In many Western European countries, cohabitation is no longer seen as abnormal behaviour, but rather as an alternative to formal marriage. Similar trends have emerged in Russia, although less noticeably, since most Russians continue to perceive cohabitation as a ‘trial marriage’. However, for the younger generation, cohabitation increasingly replaces marriage, conclude Artamonova and Mitrofanova in their paper 'Is Cohabitation an Alternative to Marriage in Russia?', presented at a seminar hosted by the HSE's Institute of Demography.
The paper is based on the findings from three waves (2004, 2007 and 2011) of the study 'Parents and Children, Men and Women in Family and Society' conducted by the Independent Institute for Social Policy. Mitrofanova and Artamonova examined a subsample of the broader survey, including 4,880 respondents born between 1930 and 1986. The researchers considered only the first live-in unions, as most Russians have had only one marriage and/or cohabitation during their lifetime.
For a long time in Russia, marriages occurred early and were almost universal without any meaningful alternatives. Extramarital relationship were looked down upon and usually ended in official marriage, often in the wake of a pregnancy (see ‘Out of Wedlock Does Not Mean Fatherless’).
The timing of a first marriage has shown a noticeable upward trend since 1993 (see S. V. Zakharov, Marriages in Russia: Past and Present//Demoscope Weekly. 2006. Nos. 261-262), due, inter alia, to the country's socioeconomic transformation and the emergence of new values and lifestyles (see ‘Young People Seek Self-fulfillment’). The number of informal unions has also increased, while the age of people entering such unions has decreased.
"However, cohabitation cannot yet be described as an independent social institution," the authors note, explaining that cohabitation is still seen as a ‘trial marriage’.
Artamonova and Mitrofanova examined various possible scenarios for first cohabitation and found that just 9% of the sampled cohabitations continued at the time of the survey, suggesting that this type of union appears to be unstable.
The remaining 91% of first-time cohabitations in the sample either broke up (15%) or led to a formal marriage (76%). In the former case, cohabitation was considered an independent type of union, while in the latter case, it was considered a preparatory phase to – indeed, a trial version of – official marriage. By the time of the survey more than a third (35%) of such marriages had ended in a divorce, yet in 41% of cases the marriage continued.
The researchers broke down all incidents of standalone and 'trial marriage' cohabitations by sex and generation to show an evolution of society's attitudes towards unregistered unions among generations born between the 1930s and the 1980s.
The proportion of people who started their matrimonial biography with an informal relationship has remained about the same over the years, yet more Russians born in the 1970s and 1980s, i.e. those aged 28 to 44, accept cohabitation as a standalone social institution.

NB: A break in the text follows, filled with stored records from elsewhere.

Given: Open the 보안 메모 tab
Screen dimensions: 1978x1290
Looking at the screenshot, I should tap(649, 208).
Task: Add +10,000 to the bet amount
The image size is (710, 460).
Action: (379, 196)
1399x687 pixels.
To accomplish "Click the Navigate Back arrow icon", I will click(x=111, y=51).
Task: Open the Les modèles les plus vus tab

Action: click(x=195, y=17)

Only a very small proportion of those born in the 1960s (4% of men and 5% of women) consider cohabitation a valid alternative to marriage, comparable to the oldest part of the sample born in the 1930s (1% and 4%, respectively) and to those born in the 1940s and 1950s.
However, significantly more Russians – 8% of men and 9% of women – born in the 1970s consider informal unions a standalone arrangement in its own right, while the proportion of women born in the 1980s who accept cohabitation as an alternative to marriage tripled compared to women born in the 1960s.

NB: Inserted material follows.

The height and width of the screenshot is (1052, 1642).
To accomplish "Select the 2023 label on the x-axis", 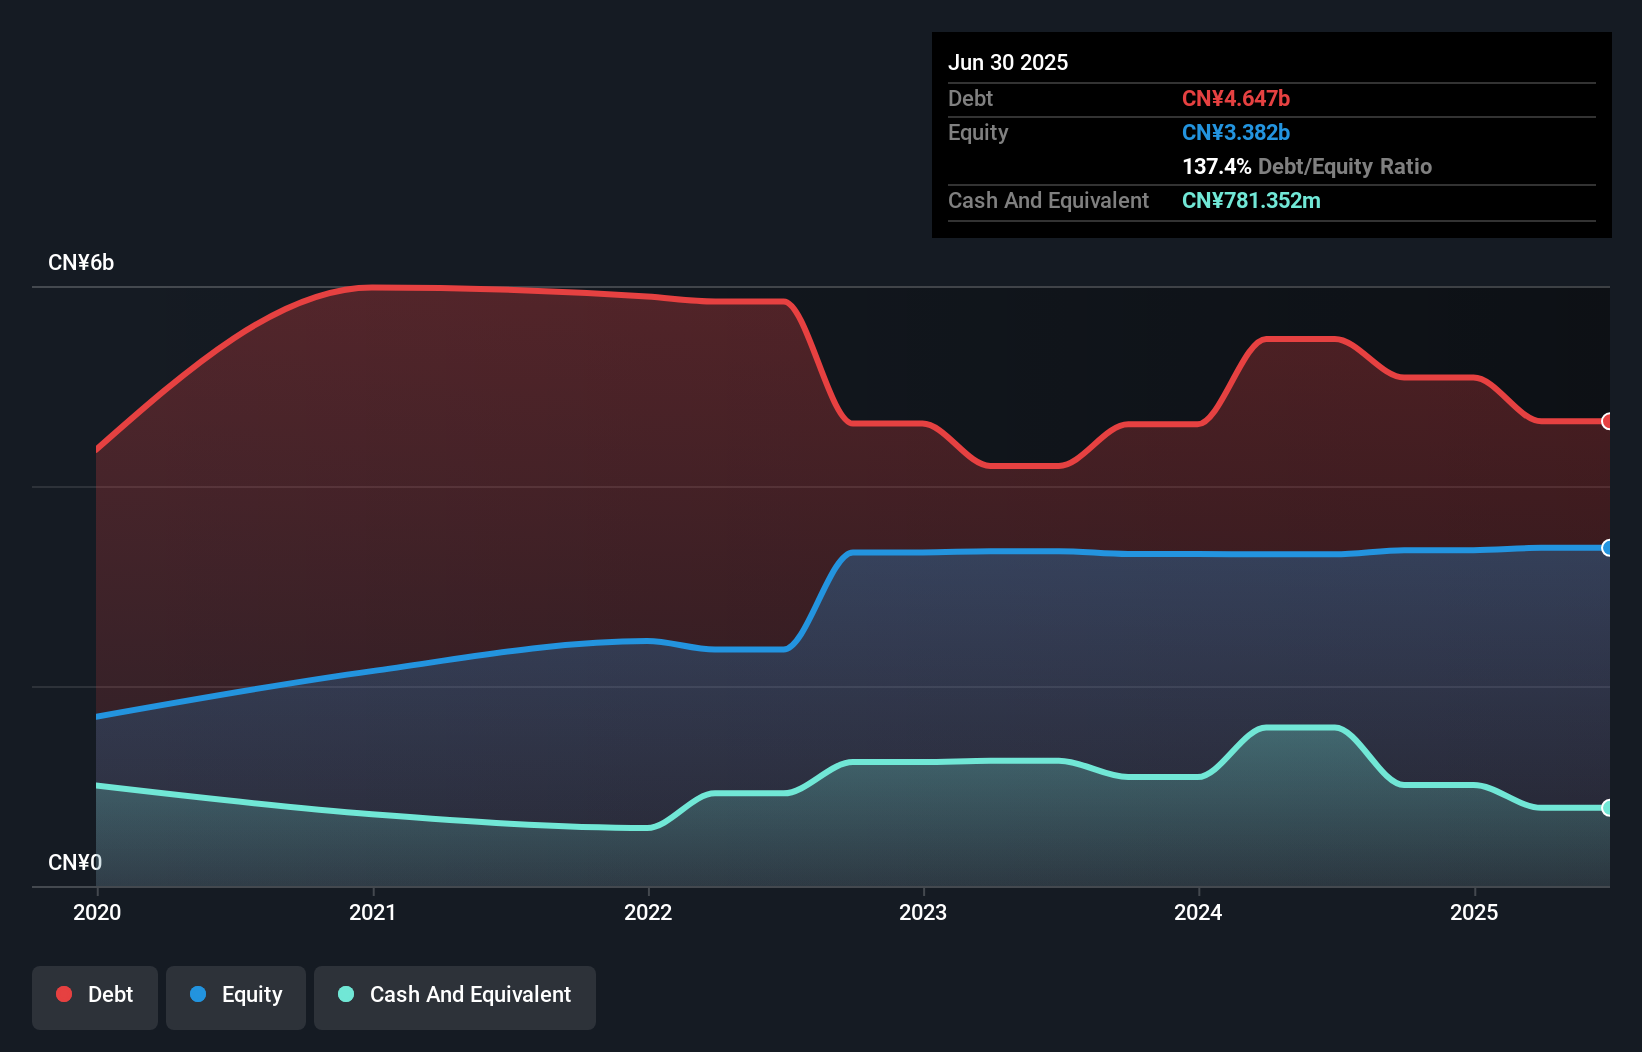I will click(924, 912).
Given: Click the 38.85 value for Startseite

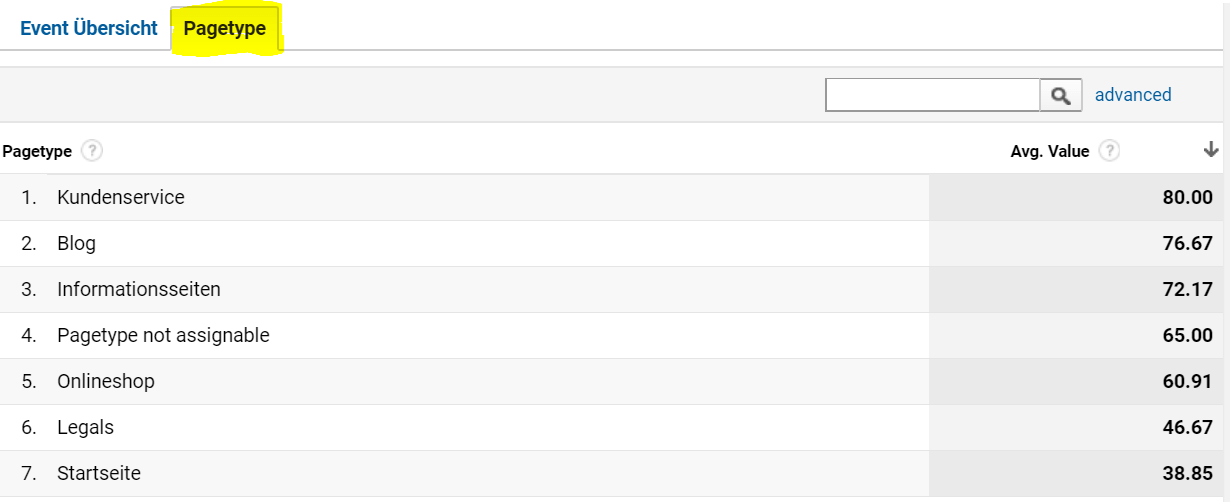Looking at the screenshot, I should pos(1187,473).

That said, the perception of cohabitation as a trial version of marriage is more common and shared by 29% of men and 32% of women born in the 1960s, and 32% of men and 37% of women born in the 1970s. It is too early to draw conclusions about the views of the 1980s generation towards matrimony, but the proportion of those sharing the 'trial marriage' approach is much lower among them, at 11% of men and 21% of women.

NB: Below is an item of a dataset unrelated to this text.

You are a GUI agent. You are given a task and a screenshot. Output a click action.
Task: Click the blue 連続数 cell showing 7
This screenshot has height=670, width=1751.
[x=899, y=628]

The report's authors estimated the likelihood of entering one's first live-in partnership – marriage or cohabitation – after reaching the age of 15 for different generations.
According to Artamonova and Mitrofanova, the younger the respondent, the higher are his or her chances of first-time cohabitation rather than formal marriage, as reflected in the totally different patterns of the blue curves corresponding to the 1980s generation on the left side (cohabitations) and the right side (marriages) of Graph 3; likewise, the left and right patterns of the red curves corresponding to the 1970s generation also differ, although less markedly.
Gender, education, and the place of residence were important variables in the models. Women tend to enter their first union earlier than men, but the likelihood of marriage evens out for both genders by the age of 30, according to the authors.
Russians with university-level education are less likely than those with general school or vocational education to enter any union, whether cohabitation or marriage, at an early age. People living in big cities are more likely to choose cohabitation over formal marriage as their first-time union, reflecting a change in values among urban residents, as opposed to rural areas where people are more likely to stick to traditions and prefer registered unions to informal partnerships.
Overall, most cohabitations lead to marriages and thus serve as 'trial marriages', but for younger Russians, cohabitation is increasingly a standalone type of union, particularly for urban residents who are more likely to break conventional stereotypes.